Kathleen Tierney, Professor of Sociology and Director of the Natural Hazards Research Center, University of Colorado-Boulder, recently wrote Facing the Unexpected: Disaster Preparedness and Response in the United States. Since September 11, 2001, she has been directing a study on the organizational and community response in New York following the terrorist attack on the World Trade Center. With more than 25 years of experience in the disaster field, Tierney has studied many disaster events, including major earthquakes in California and Japan, floods in the Midwest, and Hurricanes Hugo and Andrew.

Diane Vaughan is a Professor in the Department of International and Public Affairs and the Department of Sociology. She studies the dark side of organizations: mistake, misconduct, and disaster. Her research focuses on how organization structure, culture, hierarchy, political environment, and information flows cause failed decisions and what can be done to reduce the probability of failures.
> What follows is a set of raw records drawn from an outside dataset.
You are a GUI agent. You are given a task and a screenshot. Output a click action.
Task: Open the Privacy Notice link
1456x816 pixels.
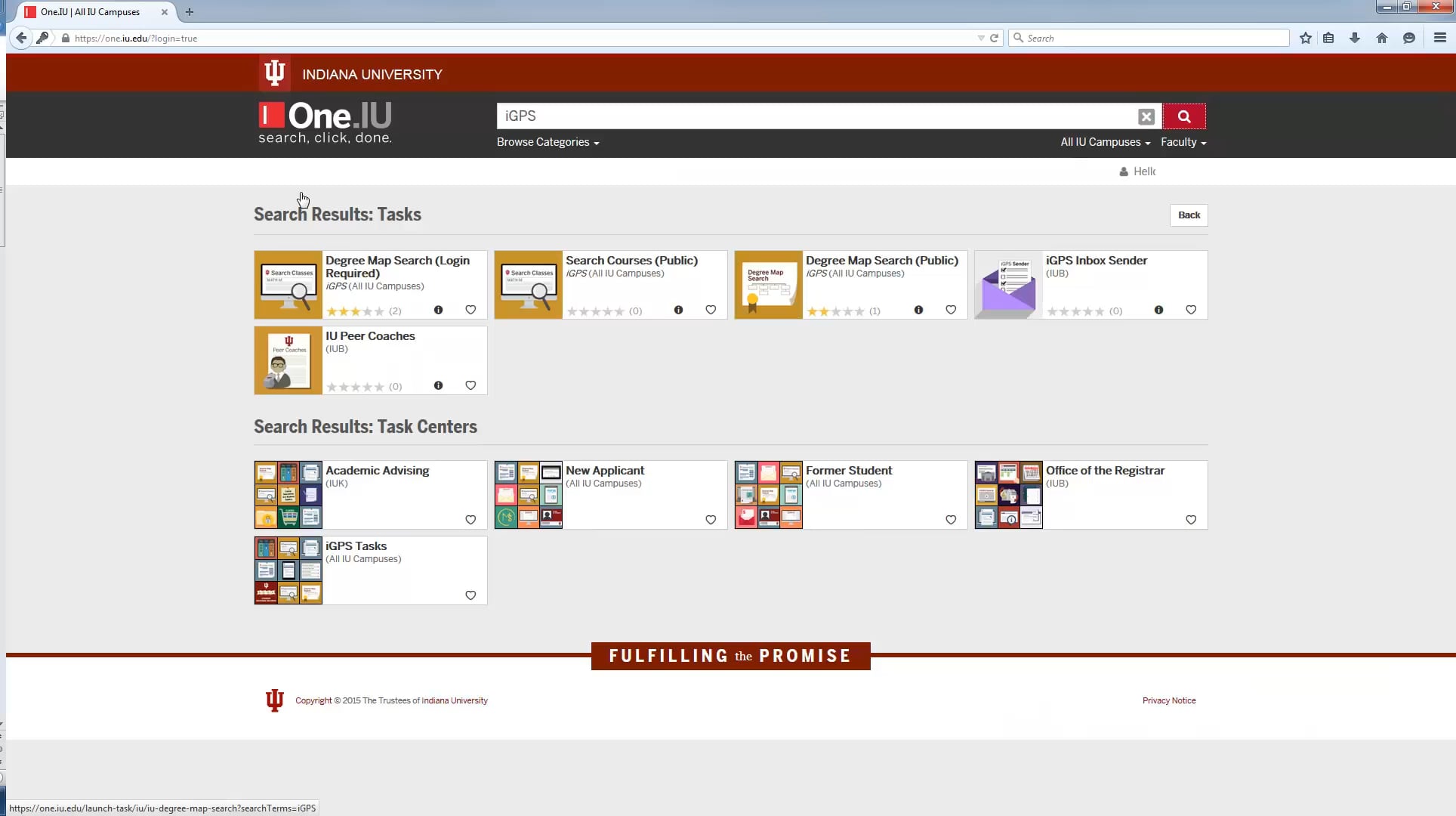coord(1168,700)
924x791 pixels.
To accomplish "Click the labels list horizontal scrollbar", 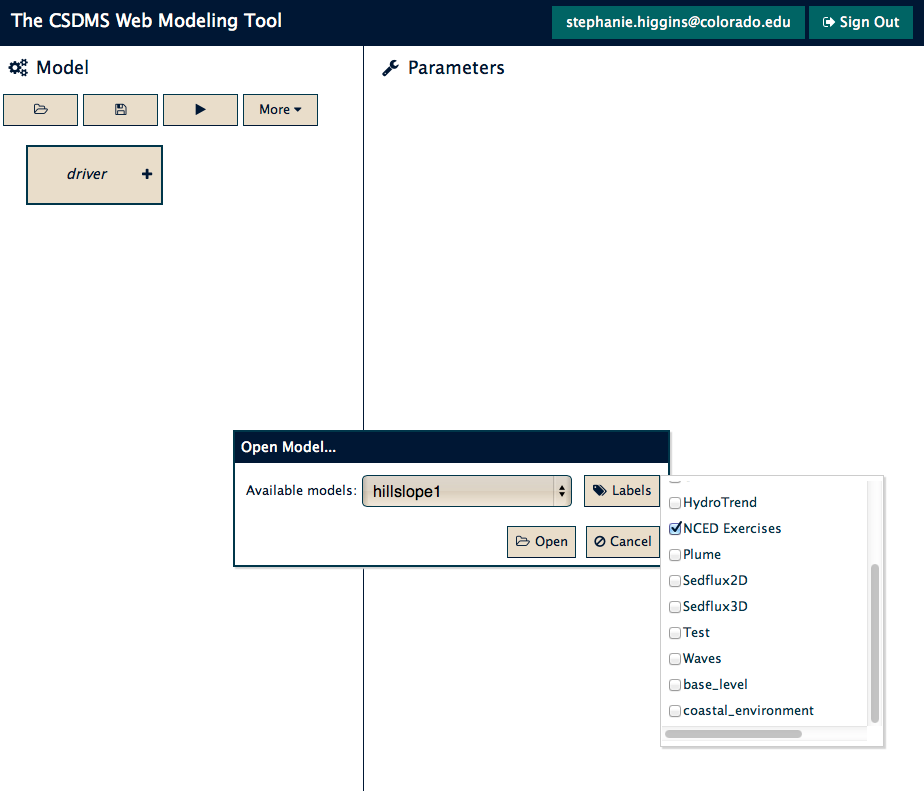I will coord(733,734).
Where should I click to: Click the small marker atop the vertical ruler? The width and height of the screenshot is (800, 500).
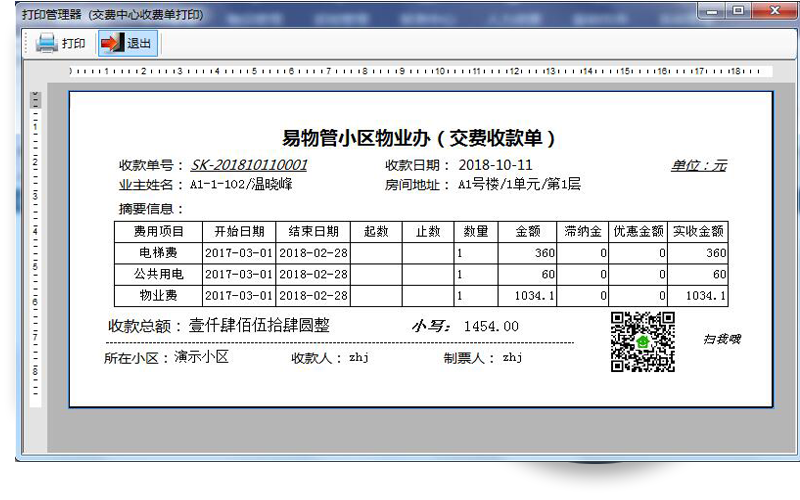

She is author of The Challenger Launch Decision: Culture, Technology and Deviance at NASA, has written on NASA's Challenger and Columbia accidents, and most recently served on the research staff of the Columbia Accident Investigation Board.

Demographic Information:

Andrew Beveridge, Professor of Sociology at Queens College, is an expert on demography and authority on recent social and demographic trends affecting the United States.

"Pre-impact" information on the states in the Gulf Coast Area impacted by Katrina In the interest of providing population, housing, economic and social information about the counties affected by Hurricane Katrina prior to being impacted by the hurricane, researchers at the University of Mississippi assembled data from the 2000 census into totals for three sets of impact counties for all three states hit by Katrina in the Gulf Coast region (Alabama, Louisiana, and Mississippi) and for each state individually. The hardest hit counties (The "Public and Individual Assistance" counties) are colored orange in the map at the preceding website and counties colored tan are those designated by FEMA as the less impacted, "Public Assistance" counties.

Experts on Class, Race, and the Environment:

Robert Bullard, Clark Atlanta University is an expert on environmental justice and public participation concerns, and the author of Dumping in Dixie.

David Pellow, University of Colorado-Boulder is an expert in environmental justice, race, and ethnicity.

Beverly Wright is the founder and director of the Deep South Center for Environmental Justice at Xavier University located in New Orleans, Louisiana. For more than a decade, she has been a leading scholar, advocate, and activist in the environmental justice arena.

Timmons Roberts, College of William and Mary (757-221-2463 or [email protected]), is an expert on environmental justice and climate change. He is a long-term resident of New Orleans and author of Chronicles from the Environmental Justice Frontline and new research on inequality and climate change impacts.

The American Sociological Association, celebrating its centennial year, is a non-profit membership association dedicated to serving sociologists in their work, advancing sociology as a science and profession, and promoting the contributions and use of sociology to society.